### Problem description
Word for word, copy the line that contains "This screenshot has" and each line after it in the data below. Pictures stay out of the copy.

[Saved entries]
- - - - -

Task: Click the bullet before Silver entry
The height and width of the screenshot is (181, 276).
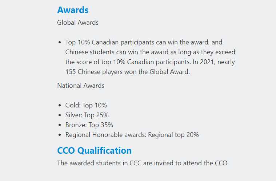Action: point(60,115)
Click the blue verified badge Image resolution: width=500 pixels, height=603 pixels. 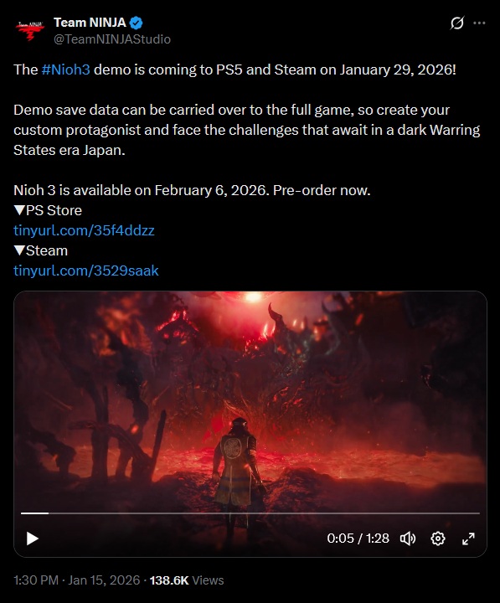[136, 23]
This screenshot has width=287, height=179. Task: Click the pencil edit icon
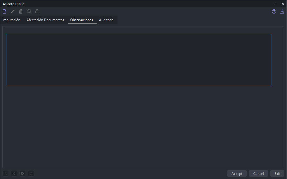(13, 12)
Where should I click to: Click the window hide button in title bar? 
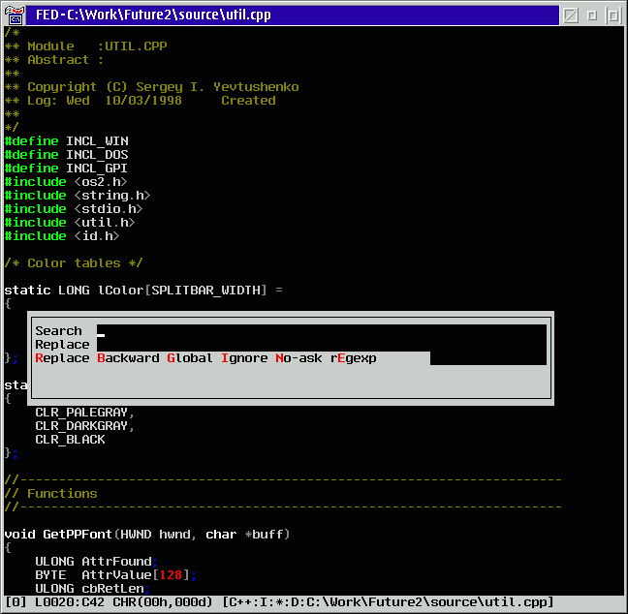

- - - - -

### Written answer
This screenshot has width=287, height=179. Task: Click the pencil edit icon
(13, 12)
Where should I click to: Click the window hide button in title bar? 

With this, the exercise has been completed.